_EXERCISE OBJECTIVE_: Of all the lines below, output only those starting at the one with "This screenshot has height=207, width=345." and ending at the one with "314x244 pixels.", both ends included, exactly as written.

_THE DATA_:
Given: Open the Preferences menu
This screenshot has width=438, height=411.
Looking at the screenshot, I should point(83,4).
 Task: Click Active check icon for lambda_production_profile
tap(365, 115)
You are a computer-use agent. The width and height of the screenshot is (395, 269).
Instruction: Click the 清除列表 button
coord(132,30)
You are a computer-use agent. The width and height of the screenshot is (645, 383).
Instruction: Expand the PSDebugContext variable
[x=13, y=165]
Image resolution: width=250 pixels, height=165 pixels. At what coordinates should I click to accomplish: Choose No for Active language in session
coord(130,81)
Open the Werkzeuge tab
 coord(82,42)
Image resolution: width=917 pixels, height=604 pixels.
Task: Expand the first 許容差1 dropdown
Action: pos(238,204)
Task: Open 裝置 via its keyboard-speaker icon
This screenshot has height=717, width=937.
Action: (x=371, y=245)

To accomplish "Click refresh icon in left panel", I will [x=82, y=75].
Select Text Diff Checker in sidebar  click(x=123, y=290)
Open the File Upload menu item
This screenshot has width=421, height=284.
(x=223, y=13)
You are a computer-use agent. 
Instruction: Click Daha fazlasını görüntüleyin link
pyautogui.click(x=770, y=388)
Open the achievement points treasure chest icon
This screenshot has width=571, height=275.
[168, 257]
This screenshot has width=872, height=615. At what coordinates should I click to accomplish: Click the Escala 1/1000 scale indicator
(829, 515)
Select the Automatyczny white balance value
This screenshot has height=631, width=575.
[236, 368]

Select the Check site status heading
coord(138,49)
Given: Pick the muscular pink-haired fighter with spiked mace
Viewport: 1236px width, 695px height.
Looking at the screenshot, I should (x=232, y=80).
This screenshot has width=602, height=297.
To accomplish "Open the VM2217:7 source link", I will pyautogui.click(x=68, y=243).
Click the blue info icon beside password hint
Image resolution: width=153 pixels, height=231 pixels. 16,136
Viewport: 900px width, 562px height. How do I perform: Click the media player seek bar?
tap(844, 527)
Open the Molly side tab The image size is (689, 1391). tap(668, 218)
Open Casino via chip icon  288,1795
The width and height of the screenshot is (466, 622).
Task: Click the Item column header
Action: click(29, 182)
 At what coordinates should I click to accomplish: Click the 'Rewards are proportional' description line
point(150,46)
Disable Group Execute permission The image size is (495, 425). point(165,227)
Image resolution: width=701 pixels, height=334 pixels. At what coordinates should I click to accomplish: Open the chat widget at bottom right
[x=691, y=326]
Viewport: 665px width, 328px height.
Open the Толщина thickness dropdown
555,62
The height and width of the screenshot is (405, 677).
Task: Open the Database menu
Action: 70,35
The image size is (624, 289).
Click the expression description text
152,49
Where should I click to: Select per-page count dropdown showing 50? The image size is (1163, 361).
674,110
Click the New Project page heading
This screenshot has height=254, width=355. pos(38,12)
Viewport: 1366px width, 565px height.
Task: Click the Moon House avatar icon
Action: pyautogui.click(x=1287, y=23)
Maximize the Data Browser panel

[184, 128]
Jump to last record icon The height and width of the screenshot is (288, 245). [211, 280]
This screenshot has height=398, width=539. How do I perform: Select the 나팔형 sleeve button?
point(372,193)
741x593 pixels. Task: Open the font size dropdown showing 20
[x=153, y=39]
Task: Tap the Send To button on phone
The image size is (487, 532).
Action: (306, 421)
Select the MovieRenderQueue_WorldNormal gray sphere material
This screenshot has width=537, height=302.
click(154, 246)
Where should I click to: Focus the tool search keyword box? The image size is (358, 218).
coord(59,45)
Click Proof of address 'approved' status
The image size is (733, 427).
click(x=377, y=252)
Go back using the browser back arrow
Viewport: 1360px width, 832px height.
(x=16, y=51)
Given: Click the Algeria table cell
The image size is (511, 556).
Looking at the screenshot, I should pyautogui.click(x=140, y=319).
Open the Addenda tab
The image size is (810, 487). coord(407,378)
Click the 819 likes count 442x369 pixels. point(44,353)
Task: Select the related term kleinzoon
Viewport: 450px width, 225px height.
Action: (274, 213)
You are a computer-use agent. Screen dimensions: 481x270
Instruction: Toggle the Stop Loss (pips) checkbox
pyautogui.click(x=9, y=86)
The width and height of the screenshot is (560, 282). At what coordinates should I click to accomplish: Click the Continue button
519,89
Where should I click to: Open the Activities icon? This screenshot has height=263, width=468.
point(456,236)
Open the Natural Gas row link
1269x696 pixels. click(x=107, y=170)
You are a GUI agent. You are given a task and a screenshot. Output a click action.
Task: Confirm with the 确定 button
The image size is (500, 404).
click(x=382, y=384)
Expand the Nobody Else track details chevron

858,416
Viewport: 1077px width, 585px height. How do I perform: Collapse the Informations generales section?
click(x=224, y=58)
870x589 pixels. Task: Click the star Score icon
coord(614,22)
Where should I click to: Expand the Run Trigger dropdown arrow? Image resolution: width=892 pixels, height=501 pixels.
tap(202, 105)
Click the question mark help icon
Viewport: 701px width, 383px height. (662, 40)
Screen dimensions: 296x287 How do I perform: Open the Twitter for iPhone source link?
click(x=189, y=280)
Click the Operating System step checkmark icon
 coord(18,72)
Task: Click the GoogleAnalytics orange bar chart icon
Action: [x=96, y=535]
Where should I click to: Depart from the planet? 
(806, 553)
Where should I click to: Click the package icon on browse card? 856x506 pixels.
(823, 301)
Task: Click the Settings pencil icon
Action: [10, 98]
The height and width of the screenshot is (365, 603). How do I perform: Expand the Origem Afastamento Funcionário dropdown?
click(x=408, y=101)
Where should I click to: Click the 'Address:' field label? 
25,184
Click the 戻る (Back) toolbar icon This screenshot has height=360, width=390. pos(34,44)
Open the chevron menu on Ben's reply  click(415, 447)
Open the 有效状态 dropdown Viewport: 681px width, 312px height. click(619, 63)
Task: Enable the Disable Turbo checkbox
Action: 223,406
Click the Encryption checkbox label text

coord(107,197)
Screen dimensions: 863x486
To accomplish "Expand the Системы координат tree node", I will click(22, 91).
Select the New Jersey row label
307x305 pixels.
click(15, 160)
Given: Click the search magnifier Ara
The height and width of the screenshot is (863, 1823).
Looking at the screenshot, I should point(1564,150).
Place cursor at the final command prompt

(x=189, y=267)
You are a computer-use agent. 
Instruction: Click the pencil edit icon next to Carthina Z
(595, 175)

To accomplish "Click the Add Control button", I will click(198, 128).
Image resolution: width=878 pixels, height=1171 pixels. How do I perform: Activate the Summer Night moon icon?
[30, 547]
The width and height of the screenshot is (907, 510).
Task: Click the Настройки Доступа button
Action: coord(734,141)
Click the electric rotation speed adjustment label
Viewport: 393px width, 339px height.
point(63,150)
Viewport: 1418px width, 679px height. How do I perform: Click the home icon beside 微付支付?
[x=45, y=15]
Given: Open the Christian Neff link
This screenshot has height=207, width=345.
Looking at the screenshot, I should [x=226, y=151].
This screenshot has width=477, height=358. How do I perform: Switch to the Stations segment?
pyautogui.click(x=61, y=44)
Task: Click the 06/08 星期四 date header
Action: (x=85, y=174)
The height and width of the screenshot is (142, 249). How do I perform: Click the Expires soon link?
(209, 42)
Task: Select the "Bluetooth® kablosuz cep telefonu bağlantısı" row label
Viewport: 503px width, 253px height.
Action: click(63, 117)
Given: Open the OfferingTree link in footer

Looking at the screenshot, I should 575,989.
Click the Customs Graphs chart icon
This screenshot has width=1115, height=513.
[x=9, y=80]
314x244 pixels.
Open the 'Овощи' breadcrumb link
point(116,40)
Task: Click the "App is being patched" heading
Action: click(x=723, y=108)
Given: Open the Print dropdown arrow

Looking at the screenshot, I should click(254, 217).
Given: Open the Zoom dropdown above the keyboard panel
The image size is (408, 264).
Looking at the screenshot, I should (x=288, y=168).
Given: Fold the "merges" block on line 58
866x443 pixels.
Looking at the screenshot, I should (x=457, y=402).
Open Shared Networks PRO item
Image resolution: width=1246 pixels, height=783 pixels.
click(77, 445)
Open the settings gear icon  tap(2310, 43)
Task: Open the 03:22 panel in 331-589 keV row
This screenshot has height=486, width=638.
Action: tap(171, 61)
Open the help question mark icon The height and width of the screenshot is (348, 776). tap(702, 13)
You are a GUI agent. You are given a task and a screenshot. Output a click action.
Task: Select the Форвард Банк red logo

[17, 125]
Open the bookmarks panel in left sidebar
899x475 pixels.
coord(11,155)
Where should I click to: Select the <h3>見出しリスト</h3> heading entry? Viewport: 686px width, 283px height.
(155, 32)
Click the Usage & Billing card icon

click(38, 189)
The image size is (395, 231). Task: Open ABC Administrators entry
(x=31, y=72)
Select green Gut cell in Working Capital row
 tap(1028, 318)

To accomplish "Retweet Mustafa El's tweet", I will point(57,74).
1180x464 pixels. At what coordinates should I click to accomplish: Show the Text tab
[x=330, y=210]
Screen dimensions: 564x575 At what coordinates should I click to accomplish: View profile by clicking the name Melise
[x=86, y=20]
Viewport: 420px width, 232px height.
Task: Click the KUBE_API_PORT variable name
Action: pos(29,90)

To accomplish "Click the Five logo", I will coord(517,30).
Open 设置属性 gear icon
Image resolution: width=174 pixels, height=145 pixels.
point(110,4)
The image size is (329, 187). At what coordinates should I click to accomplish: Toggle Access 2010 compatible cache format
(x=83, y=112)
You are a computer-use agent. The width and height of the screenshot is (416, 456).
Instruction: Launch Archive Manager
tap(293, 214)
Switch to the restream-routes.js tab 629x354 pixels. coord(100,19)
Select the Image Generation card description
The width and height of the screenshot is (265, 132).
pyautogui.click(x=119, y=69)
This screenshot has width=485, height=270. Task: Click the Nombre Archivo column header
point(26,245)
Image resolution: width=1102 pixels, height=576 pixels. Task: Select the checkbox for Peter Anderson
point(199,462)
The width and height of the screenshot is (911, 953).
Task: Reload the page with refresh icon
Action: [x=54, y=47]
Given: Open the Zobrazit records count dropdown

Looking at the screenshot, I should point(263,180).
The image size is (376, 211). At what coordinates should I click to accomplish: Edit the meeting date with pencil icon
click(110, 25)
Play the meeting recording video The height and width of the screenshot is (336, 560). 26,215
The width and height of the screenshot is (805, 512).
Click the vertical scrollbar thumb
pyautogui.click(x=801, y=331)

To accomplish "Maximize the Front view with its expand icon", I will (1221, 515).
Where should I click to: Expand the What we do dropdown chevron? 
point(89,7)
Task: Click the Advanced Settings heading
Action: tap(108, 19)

_RESULT BELOW_:
This screenshot has height=207, width=345.
Looking at the screenshot, I should [x=226, y=151].
This screenshot has width=477, height=358. How do I perform: Switch to the Stations segment?
pyautogui.click(x=61, y=44)
Task: Click the 06/08 星期四 date header
Action: (x=85, y=174)
The height and width of the screenshot is (142, 249). How do I perform: Click the Expires soon link?
(209, 42)
Task: Select the "Bluetooth® kablosuz cep telefonu bağlantısı" row label
Viewport: 503px width, 253px height.
Action: click(63, 117)
Given: Open the OfferingTree link in footer

Looking at the screenshot, I should 575,989.
Click the Customs Graphs chart icon
This screenshot has width=1115, height=513.
[x=9, y=80]
314x244 pixels.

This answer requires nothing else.